Broadway Weekly Grosses

Huge thanks to Alex Cookson who provided ALL of this week’s data, cleaning script, and readme!

Check out his recent blog post on the same data.

This data comes from Playbill. Weekly box office grosses comprise data on revenue and attendance figures for theatres that are part of The Broadway League, an industry association for, you guessed it, Broadway theatre.

CPI data is from the U.S. Bureau of Labor Statistics. There are many, many measures of CPI, so the one used here is “All items less food and energy in U.S. city average, all urban consumers, seasonally adjusted” (table CUSR0000SA0L1E).

Check out all of the raw data and other details on Alex’s GitHub

Get the data here

# Get the Data

grosses <- readr::read_csv('https://raw.githubusercontent.com/rfordatascience/tidytuesday/main/data/2020/2020-04-28/grosses.csv', guess_max = 40000)
synopses <- readr::read_csv('https://raw.githubusercontent.com/rfordatascience/tidytuesday/main/data/2020/2020-04-28/synopses.csv')
cpi <- readr::read_csv('https://raw.githubusercontent.com/rfordatascience/tidytuesday/main/data/2020/2020-04-28/cpi.csv')
pre_1985_starts <- readr::read_csv('https://raw.githubusercontent.com/rfordatascience/tidytuesday/main/data/2020/2020-04-28/pre-1985-starts.csv')

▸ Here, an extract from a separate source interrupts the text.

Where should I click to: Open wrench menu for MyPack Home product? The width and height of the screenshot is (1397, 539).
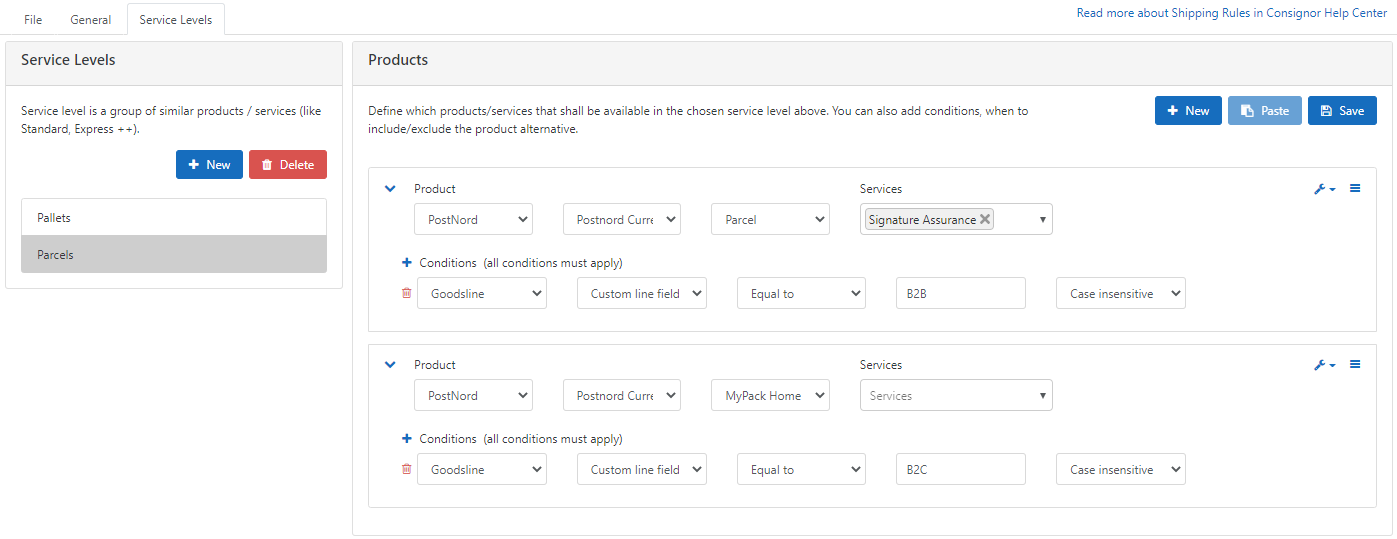click(x=1324, y=365)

# Or read in with tidytuesdayR package (https://github.com/dslc-io/tidytuesdayR)
# PLEASE NOTE TO USE 2020 DATA YOU NEED TO USE the tidytuesdayR version after Jan 2020.

# Either ISO-8601 date or year/week works!

# Install via pak::pak("dslc-io/tidytuesdayR")

tuesdata <- tidytuesdayR::tt_load('2020-04-28')
tuesdata <- tidytuesdayR::tt_load(2020, week = 18)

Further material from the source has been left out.